One advantage of the present invention is that an actuator assembly is provided for a braking system that is of a piezoelectric (PZT) type. Another advantage of the present invention is that the actuator assembly uses a PZT actuator to generate braking force/torque for the braking system of either a disk or drum type and may be applicable to a parking brake apparatus. Yet another advantage of the present invention is that the actuator assembly generates brake force directly in the wheel-brake actuator and requires little maintenance (only pads and disks).

Still another advantage of the present invention is that the actuator assembly has no need to detect and adjust an

air gap-no force sensor or motor signal evaluation. A further advantage of the present invention is that actuator assembly eliminates electromagnetic interference, reduces components, and reduces entire system weight. Yet a further advantage of the present invention is that the actuator assembly has no hysteresis like magnetization curve, operates in wider range of temperatures, and has a larger torque density (Nm/m3) compared to electric motors. Still a further advantage of the present invention is that the actuator assembly is environmentally friendly due to the lack of brake fluids and still uses frictional material (brake pads).

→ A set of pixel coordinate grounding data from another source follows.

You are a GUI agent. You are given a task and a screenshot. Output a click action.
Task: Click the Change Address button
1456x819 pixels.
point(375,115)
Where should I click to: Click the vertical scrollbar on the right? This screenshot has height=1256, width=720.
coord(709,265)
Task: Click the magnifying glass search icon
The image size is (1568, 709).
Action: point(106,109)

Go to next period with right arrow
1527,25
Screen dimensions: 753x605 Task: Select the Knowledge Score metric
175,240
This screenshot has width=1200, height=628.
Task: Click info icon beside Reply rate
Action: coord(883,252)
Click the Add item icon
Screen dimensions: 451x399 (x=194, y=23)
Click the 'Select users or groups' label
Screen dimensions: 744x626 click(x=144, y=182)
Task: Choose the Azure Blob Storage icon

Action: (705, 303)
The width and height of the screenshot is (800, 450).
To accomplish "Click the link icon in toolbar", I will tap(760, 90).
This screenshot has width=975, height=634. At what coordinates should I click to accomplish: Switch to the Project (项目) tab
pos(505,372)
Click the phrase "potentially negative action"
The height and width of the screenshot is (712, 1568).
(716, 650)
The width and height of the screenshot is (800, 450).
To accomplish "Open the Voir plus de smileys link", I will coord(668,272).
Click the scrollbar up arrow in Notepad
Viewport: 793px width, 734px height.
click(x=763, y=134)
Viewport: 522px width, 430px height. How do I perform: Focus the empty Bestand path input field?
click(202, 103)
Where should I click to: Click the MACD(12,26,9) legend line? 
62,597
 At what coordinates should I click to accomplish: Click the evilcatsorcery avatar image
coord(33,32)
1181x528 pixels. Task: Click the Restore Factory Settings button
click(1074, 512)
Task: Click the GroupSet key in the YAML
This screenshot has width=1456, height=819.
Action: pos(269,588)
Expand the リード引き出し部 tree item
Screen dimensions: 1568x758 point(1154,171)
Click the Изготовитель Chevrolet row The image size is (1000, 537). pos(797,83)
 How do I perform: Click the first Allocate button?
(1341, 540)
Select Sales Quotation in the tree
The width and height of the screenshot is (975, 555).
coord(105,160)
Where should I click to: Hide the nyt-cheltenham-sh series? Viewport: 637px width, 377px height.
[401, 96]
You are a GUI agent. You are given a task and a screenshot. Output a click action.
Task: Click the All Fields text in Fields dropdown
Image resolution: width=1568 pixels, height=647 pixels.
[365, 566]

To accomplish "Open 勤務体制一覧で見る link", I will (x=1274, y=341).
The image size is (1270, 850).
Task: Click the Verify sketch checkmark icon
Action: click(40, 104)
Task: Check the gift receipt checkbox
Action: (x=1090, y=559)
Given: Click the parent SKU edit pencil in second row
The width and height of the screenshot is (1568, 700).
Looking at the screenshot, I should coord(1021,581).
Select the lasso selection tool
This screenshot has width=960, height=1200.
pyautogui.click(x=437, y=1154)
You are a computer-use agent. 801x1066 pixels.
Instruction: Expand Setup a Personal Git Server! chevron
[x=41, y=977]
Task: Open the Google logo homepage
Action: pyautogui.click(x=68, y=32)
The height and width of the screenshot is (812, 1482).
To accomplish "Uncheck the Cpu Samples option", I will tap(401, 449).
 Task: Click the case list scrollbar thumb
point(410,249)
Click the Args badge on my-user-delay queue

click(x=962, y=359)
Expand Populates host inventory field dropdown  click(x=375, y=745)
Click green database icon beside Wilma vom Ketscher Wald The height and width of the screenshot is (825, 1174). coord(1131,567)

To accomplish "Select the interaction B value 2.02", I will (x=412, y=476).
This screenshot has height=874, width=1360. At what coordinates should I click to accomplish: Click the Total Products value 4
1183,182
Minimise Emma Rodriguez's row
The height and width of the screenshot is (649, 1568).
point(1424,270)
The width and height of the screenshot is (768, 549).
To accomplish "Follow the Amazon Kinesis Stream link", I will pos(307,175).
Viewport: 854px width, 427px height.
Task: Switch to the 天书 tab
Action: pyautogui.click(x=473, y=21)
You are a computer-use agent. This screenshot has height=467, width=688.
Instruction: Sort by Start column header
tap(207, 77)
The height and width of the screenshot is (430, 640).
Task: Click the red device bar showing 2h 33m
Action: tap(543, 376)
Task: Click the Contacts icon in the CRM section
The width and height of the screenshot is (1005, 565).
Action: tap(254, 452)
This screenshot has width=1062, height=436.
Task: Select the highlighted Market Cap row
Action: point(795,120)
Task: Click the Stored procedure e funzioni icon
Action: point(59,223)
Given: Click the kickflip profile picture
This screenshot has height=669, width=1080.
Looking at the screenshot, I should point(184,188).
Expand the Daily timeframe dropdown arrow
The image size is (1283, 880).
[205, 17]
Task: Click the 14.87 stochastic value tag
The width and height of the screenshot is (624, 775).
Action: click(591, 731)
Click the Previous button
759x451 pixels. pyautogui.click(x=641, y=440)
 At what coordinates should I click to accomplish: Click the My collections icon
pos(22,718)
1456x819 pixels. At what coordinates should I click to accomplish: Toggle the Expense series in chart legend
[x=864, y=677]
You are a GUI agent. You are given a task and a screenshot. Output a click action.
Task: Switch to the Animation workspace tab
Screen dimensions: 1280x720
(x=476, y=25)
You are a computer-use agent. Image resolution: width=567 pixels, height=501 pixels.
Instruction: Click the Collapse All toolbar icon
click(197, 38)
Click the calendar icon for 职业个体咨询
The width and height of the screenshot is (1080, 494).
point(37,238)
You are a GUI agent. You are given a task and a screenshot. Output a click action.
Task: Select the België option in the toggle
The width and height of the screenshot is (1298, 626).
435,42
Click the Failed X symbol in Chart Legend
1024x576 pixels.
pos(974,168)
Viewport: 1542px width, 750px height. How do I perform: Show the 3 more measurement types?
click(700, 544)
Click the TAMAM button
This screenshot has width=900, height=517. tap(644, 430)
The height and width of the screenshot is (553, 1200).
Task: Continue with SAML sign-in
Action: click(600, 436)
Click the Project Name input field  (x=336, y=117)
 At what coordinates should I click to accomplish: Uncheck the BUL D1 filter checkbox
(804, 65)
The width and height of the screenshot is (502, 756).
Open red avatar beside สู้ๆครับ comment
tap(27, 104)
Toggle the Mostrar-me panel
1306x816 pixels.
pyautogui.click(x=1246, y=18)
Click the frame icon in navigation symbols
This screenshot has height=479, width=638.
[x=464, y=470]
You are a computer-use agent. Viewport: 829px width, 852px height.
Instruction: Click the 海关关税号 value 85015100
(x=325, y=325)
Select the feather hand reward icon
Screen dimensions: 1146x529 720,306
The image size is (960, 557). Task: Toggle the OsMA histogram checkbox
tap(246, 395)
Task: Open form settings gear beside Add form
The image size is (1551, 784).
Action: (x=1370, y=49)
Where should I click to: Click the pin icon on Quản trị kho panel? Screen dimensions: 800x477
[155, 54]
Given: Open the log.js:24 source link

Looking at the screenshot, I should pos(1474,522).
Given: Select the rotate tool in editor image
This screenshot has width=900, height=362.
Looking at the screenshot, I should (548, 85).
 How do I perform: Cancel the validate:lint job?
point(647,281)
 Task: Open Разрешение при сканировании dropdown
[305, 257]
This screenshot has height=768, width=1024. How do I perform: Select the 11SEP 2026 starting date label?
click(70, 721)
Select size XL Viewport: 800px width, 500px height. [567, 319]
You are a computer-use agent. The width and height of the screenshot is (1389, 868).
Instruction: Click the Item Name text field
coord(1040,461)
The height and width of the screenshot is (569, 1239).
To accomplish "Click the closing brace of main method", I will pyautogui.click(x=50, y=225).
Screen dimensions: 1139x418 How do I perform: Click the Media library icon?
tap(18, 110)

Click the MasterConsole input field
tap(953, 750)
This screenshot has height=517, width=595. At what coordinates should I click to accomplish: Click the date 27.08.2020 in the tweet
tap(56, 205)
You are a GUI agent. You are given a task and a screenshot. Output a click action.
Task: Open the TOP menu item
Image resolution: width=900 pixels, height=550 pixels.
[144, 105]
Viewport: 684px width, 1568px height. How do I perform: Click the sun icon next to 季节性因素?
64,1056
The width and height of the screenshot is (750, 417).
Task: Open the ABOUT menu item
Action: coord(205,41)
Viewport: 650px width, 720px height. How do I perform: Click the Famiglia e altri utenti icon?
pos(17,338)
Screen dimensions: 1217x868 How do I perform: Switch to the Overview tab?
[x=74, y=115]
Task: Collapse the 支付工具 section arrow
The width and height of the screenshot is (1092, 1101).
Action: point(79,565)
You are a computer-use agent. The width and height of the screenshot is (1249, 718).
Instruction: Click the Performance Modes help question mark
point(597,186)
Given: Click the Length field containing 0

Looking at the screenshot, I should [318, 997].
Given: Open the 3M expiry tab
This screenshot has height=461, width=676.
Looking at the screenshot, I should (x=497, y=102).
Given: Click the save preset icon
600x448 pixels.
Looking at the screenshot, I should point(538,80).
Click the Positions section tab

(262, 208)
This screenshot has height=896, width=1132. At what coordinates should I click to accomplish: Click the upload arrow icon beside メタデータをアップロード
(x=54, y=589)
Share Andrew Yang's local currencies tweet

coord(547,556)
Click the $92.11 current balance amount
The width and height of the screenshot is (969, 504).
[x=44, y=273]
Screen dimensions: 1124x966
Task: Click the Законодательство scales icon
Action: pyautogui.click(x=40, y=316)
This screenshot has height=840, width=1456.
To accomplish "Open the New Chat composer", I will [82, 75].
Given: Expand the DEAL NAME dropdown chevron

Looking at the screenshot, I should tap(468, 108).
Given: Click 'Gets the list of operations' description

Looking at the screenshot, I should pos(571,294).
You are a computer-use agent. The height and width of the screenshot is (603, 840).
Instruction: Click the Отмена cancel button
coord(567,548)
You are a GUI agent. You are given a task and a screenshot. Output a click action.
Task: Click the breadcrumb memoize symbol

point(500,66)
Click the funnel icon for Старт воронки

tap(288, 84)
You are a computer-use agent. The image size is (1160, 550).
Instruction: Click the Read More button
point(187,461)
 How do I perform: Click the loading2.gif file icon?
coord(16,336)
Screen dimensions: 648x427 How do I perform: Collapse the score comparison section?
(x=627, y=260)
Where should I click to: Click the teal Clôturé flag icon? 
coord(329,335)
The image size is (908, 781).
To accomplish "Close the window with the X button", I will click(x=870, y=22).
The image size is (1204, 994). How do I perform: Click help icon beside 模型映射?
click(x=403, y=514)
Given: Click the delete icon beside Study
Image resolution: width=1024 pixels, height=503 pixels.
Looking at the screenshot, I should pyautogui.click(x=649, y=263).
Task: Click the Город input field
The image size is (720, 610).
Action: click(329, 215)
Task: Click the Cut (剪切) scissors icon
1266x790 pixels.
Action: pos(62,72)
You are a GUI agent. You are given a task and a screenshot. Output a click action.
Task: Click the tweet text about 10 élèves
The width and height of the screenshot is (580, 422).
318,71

Other features and advantages of the present invention will be readily appreciated, as the same becomes better understood, after reading the subsequent description taken in conjunction with the accompanying drawings.

BRIEF DESCRIPTION OF THE DRAWINGS Figure 1 is a perspective view of an actuator assembly, according to an embodiment of the present invention, illustrated in operational relationship with a braking system of a motor vehicle; Figure 2 is a fragmentary elevational view of the actuator assembly and disk type braking system of Figure 1; Figure 3 is a fragmentary elevational view of the actuator assembly and the braking system of Figure 2; Figure 4 is a fragmentary elevational view of another

embodiment, according to the present invention, of the actuator assembly and a disk type braking system of Figure 1; and Figure 5 is a fragmentary elevational view of yet another embodiment, according to the present invention, of the actuator assembly and a drum type braking system of Figure 1.

DESCRIPTION OF A PREFERRED EMBODIMENT Referring to the drawings and in particular to Figures 1 through 3, one embodiment of an actuator assembly 10, according to the present invention, is illustrated in operational relationship with a braking system, generally indicated at 12, of a motor vehicle 14 (partially shown).

In this embodiment, the braking system 12 is of a disk type. The braking system 12 includes a rotatable disk brake 16 connected to an axle (not shown) of the motor vehicle 14 and for connection to a wheel (not shown) of the motor vehicle 14. The braking system 12 also includes a brake housing 18 connected to vehicle structure 20 of the motor vehicle 14 by suitable means such as fasteners 22. The brake housing 18 is generally cylindrical in shape and has a cavity 24 therein to receive a portion of the actuator assembly 10. The brake system 12 further includes a brake caliper 26 connected to the brake housing 18 and extending over the disk brake 16. The brake system 12 includes a first back plate 28 connected to the caliper 26 on one side of the disk brake 16 and a second back plate 30 coupled to the actuator assembly 10. The brake system 12 further includes a first brake pad 32 connected to the first back plate 28 and a second brake pad 34 connected to the second back plate 30. It should be

appreciated that the braking system 12 may be either of a disk or drum type. It should also be appreciated that, except for the actuator assembly 10, the braking system 12 is conventional and known in the art.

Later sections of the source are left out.